3) Rank the good stuff - filter on the picked images and rank them with stars, using shift-1,2,3,4,5.
4) Do another trawl of everything ranked 1 or 2 and decide if I want to reject them.
5) Final selection - start editing. I'll crop, level, sharpen, add clarity, lighten faces (using adjustment brush etc), white balance etc. I do this in Develop mode. It's really fast and I can also apply the same edit (e.g. white balance) to multiple images at the same time.
6) Further edit with layers - I'll export to Photoshop for this if I ever need complex layering type edits which is fairly rare. The Photoshopped image then comes back into Lightroom alongside the original.
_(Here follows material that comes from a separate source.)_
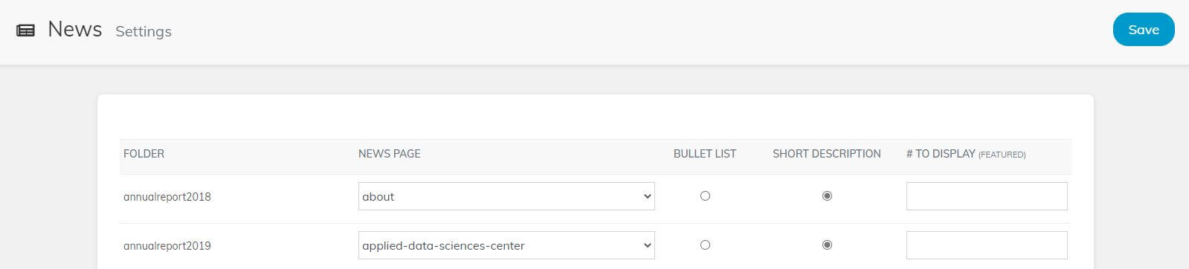This screenshot has width=1189, height=269.
Task: Select the SHORT DESCRIPTION column header
Action: [826, 154]
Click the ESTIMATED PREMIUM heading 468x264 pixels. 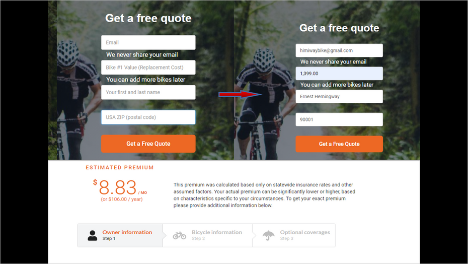click(x=120, y=168)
7) Keywording & captioning - back into Library mode - if it's a sports event I'll keyword the players in shot as you really must do this to remain sane when searching for that image of Danny Cipriani 6 months after the event. I can apply the same keyword to many shots very easily. If I'm sending pics I'll caption them as well.
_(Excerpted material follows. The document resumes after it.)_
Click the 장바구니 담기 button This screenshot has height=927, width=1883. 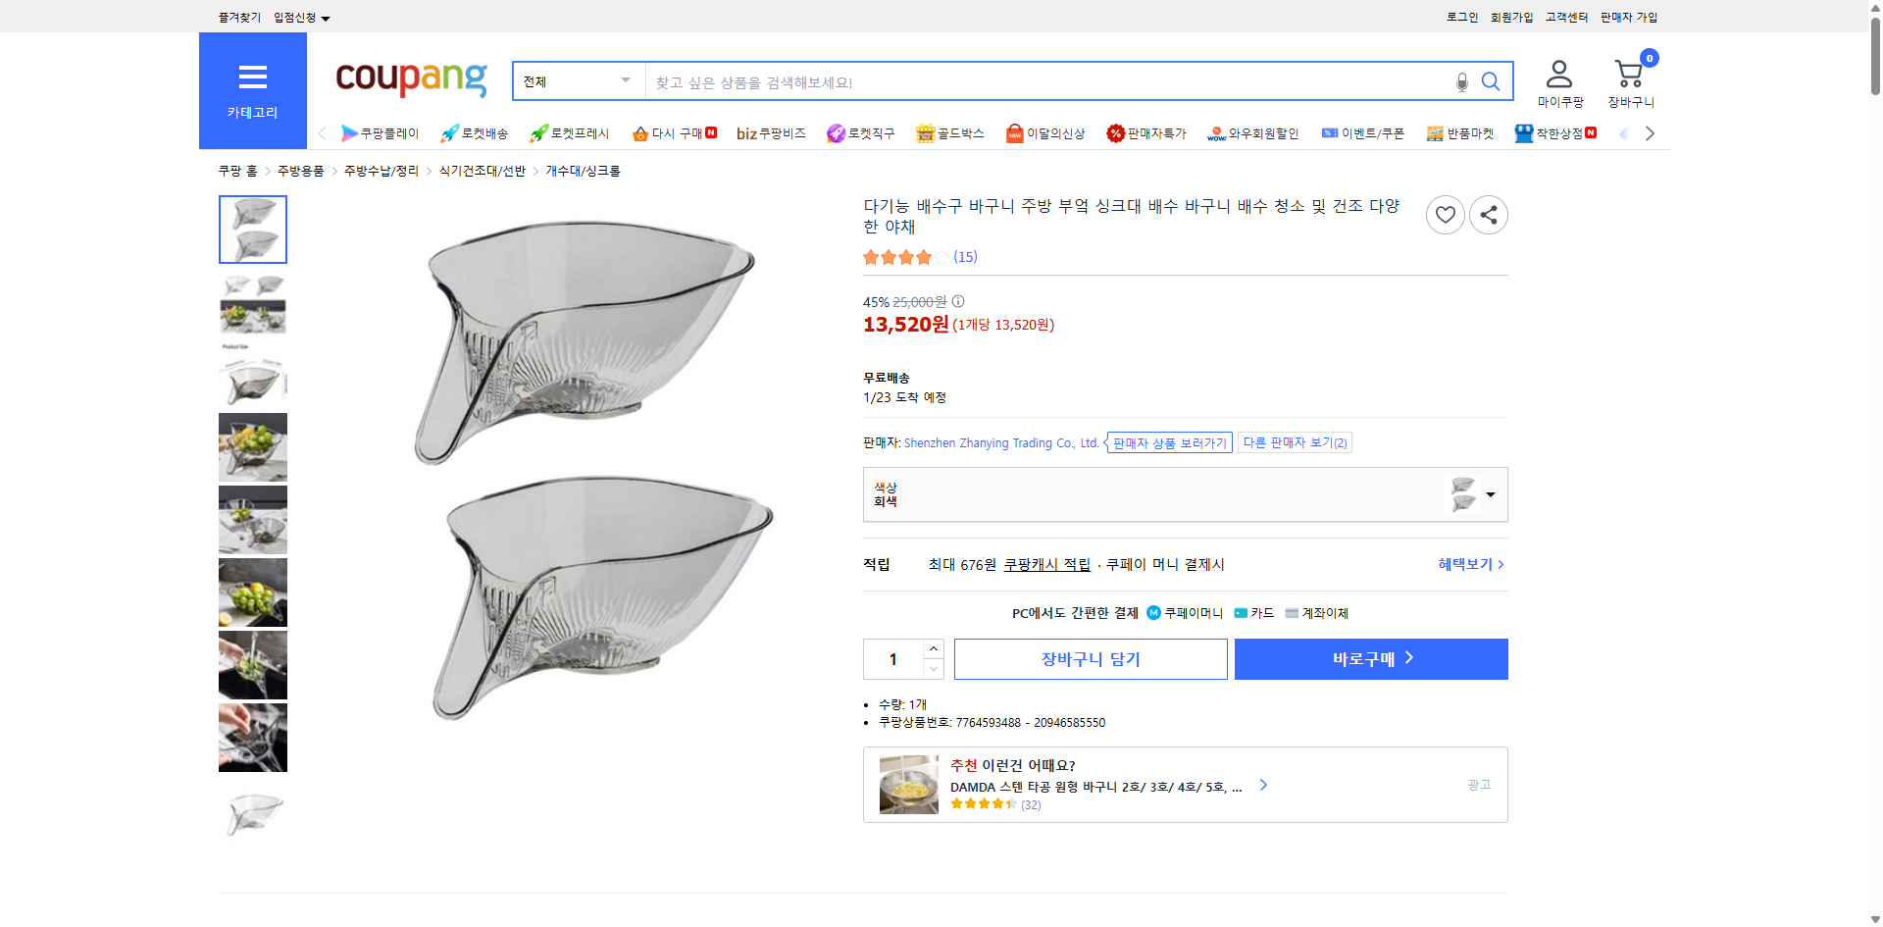(1090, 658)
8) Filing into a collection. I leave Lightroom to organise pics into folders by date on my hard disk and dont worry about where they are. I use collections to order pics within the Lightroom catalogue. For example I have a Sports collection, and within that I have Pro Rugby, and within that a collection per match. I'll put the photos into that specific collection. I also have collections for all my photography genres e.g. monochrome, portraits, landscapes etc, and know that I can have one photo in many collections at once.
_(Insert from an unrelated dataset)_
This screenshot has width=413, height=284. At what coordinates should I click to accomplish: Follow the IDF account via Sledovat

9) Export to Smugmug/Flickr - I use Jeffrey Friedl's excellent Smugmug and Flickr export plugins to export direct to those sites.
10) Export with watermarks - I use the equally excellent Image Mogrify plugin to watermark my pics as part of the export process.
11) Create a PDF slideshow - if I'm doing an event/party I'll knock up a slideshow of the top 30 pics as a pdf and email it to the customer. Takes 5 mins and they love it.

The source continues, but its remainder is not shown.